WHAT IS REQUIRED
Each line below that carries the string "Tick" must appear in the answer.

┄┄┄┄┄┄┄┄┄┄┄┄┄┄┄┄┄┄┄┄

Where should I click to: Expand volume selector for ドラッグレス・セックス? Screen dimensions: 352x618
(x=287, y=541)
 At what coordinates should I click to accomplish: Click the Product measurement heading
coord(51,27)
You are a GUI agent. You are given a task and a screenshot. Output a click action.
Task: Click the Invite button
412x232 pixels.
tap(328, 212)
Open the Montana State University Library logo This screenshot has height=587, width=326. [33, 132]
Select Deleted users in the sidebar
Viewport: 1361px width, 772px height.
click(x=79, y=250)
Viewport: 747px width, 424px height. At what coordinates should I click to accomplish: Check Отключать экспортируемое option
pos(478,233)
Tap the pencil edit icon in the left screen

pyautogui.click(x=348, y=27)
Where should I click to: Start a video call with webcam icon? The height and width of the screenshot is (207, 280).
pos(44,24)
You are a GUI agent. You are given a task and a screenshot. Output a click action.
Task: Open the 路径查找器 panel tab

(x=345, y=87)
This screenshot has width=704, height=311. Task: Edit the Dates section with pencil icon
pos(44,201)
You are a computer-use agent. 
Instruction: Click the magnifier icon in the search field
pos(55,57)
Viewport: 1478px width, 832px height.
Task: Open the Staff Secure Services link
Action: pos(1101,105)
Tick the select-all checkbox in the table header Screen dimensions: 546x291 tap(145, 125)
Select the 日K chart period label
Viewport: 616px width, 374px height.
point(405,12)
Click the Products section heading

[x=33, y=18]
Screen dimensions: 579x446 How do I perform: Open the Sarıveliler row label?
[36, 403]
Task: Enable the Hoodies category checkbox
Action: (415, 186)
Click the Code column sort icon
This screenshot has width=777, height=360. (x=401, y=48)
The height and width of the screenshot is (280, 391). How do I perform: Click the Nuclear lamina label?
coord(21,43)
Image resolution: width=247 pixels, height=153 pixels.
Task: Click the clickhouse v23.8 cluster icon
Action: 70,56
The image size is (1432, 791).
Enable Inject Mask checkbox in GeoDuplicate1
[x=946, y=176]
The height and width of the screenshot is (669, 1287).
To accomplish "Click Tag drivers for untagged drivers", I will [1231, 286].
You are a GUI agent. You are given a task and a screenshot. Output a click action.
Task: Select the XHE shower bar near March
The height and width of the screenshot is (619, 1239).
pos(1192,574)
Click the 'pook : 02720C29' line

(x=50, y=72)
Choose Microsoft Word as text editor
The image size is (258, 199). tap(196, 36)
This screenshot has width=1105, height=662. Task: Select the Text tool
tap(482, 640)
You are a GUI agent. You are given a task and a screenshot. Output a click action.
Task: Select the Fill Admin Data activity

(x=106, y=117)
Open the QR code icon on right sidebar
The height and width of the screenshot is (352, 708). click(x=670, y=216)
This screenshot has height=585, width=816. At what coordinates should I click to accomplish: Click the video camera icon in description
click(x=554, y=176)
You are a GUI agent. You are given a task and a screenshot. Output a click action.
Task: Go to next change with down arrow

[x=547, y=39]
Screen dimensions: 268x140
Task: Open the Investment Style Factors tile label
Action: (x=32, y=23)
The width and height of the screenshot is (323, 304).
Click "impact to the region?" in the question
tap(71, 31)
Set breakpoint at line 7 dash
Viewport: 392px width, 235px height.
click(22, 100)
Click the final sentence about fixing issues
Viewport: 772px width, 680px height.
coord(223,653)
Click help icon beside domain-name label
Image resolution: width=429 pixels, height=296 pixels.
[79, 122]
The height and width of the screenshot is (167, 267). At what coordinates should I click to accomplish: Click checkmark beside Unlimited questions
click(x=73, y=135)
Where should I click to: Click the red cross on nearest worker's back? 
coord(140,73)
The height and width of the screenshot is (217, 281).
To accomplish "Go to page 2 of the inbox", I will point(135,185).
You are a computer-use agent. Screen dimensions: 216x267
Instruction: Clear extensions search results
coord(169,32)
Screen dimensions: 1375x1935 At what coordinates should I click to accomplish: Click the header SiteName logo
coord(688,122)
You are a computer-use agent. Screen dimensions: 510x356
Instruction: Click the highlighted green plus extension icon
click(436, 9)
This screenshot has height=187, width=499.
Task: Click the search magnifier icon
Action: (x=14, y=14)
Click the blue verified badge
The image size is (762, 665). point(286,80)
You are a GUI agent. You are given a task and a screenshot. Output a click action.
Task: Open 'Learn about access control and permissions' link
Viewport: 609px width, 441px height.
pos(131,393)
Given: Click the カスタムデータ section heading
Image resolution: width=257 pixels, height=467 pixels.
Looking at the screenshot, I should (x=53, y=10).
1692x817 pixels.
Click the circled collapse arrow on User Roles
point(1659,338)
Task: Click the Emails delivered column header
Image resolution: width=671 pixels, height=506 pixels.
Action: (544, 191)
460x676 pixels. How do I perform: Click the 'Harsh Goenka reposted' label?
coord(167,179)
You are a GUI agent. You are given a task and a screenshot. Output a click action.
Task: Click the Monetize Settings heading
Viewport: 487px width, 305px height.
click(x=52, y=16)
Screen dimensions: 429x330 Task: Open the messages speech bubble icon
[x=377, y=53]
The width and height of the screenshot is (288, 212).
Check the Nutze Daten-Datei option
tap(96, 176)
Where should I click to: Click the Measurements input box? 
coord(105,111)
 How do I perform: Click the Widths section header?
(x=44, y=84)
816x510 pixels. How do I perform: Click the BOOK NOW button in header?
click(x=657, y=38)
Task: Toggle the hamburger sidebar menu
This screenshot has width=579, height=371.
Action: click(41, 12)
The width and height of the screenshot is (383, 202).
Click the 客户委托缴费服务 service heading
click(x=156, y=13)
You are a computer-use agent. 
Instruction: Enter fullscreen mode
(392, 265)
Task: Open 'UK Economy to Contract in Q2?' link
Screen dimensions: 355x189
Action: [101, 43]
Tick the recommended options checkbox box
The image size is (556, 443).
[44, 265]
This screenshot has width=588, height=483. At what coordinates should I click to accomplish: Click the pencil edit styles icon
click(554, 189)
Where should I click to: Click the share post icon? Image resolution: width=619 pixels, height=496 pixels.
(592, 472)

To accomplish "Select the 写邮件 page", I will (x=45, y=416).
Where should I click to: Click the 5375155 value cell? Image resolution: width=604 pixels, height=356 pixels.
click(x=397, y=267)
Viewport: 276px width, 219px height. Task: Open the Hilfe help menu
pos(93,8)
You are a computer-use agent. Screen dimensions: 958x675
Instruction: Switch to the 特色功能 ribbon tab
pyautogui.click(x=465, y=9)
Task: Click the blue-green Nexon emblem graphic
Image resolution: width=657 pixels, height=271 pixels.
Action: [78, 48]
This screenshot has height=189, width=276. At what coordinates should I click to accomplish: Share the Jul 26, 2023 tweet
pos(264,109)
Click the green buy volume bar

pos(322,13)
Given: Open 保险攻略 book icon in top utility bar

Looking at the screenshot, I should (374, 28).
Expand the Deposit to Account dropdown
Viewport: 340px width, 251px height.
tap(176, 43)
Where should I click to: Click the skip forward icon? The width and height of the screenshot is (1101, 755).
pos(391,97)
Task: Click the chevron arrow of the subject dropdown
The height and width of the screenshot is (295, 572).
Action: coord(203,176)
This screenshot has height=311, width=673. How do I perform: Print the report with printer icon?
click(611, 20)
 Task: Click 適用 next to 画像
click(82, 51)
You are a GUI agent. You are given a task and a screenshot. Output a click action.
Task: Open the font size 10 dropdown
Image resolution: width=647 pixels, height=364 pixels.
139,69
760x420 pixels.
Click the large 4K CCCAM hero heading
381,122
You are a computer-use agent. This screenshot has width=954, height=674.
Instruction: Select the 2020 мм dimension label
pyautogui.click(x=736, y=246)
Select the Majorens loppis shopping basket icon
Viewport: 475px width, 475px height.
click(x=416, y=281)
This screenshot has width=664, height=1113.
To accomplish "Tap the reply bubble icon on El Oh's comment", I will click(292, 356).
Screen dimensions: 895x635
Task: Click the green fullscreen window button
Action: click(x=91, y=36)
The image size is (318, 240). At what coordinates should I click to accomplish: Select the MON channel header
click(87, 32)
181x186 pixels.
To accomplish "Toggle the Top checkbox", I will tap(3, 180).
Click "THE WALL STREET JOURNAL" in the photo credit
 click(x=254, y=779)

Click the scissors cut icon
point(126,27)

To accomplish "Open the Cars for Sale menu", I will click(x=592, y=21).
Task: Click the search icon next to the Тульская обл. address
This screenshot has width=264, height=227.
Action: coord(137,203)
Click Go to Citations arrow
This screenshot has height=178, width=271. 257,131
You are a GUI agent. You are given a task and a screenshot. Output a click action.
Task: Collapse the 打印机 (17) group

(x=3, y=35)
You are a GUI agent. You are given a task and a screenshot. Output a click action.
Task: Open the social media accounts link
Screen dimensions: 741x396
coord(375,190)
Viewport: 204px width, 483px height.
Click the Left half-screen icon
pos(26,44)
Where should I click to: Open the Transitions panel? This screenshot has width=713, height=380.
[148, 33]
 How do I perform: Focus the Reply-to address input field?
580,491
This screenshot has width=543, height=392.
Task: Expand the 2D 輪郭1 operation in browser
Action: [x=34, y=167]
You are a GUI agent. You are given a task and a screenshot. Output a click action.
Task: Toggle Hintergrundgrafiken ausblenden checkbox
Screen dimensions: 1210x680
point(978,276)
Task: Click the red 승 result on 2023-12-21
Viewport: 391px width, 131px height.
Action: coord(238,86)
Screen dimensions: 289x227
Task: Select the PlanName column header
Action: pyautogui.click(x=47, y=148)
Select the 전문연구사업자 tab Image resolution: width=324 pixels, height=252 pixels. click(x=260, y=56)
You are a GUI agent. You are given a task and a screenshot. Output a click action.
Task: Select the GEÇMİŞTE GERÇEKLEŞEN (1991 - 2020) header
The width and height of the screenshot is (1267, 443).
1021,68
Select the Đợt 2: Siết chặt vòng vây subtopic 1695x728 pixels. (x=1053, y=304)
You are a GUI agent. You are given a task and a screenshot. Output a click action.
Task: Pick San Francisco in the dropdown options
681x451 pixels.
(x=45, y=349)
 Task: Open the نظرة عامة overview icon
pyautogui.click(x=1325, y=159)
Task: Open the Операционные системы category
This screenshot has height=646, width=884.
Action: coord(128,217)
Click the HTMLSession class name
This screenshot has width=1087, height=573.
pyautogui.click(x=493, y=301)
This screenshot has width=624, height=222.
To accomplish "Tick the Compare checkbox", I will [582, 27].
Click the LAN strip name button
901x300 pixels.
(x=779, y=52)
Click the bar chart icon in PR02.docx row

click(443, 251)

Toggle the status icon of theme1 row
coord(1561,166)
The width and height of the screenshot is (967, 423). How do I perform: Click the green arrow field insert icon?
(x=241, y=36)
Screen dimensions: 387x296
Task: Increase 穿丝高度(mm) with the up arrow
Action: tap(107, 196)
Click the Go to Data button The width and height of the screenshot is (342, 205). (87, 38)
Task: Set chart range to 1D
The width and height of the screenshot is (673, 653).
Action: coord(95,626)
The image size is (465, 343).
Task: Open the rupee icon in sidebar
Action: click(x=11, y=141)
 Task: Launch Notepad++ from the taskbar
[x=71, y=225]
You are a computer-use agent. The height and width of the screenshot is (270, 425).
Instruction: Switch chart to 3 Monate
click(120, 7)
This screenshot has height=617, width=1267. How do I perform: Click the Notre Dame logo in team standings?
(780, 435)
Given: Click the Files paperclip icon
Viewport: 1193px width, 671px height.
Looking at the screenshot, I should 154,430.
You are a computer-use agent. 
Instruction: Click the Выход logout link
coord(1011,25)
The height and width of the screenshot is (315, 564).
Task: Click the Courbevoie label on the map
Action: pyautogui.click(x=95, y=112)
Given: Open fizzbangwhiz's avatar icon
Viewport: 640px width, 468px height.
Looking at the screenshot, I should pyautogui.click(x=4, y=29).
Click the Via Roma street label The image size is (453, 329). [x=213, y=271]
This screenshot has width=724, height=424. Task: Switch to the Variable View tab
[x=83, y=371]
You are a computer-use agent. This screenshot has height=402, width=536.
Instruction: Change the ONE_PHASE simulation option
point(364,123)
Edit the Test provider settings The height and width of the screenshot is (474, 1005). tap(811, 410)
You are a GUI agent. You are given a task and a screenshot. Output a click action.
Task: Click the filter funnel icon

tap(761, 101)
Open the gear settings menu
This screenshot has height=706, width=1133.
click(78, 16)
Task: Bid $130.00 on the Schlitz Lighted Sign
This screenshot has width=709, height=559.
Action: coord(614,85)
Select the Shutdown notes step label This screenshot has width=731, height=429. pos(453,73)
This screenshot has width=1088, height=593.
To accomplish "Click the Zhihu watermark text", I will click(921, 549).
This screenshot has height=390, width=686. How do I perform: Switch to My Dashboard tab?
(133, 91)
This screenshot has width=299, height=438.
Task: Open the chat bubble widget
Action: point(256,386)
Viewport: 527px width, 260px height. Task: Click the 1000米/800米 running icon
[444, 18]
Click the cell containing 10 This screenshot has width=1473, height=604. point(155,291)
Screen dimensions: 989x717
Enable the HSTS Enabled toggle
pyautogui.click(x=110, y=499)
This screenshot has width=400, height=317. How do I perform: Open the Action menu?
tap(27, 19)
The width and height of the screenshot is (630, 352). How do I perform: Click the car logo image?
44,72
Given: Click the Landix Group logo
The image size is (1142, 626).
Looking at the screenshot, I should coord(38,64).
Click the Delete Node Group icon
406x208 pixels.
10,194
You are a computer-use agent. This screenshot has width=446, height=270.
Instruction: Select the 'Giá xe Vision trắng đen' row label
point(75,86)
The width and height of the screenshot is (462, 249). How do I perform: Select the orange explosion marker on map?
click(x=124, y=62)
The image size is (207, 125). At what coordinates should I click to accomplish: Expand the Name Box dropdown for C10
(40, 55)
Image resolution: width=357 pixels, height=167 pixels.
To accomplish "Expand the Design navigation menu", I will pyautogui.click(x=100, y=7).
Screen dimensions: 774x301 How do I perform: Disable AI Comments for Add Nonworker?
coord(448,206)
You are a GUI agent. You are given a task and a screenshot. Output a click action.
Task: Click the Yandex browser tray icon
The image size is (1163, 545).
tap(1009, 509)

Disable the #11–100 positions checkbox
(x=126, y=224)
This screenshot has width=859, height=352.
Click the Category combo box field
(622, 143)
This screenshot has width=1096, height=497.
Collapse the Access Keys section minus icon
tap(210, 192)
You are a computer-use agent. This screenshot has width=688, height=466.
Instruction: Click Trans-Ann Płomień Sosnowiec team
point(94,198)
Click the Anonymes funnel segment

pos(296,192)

┄┄┄┄┄┄┄┄┄┄┄┄┄┄┄┄┄┄┄┄

RESULT
Tick the select-all checkbox in the table header Screen dimensions: 546x291 tap(145, 125)
Tick the recommended options checkbox box
To accomplish "Tick the Compare checkbox", I will [582, 27].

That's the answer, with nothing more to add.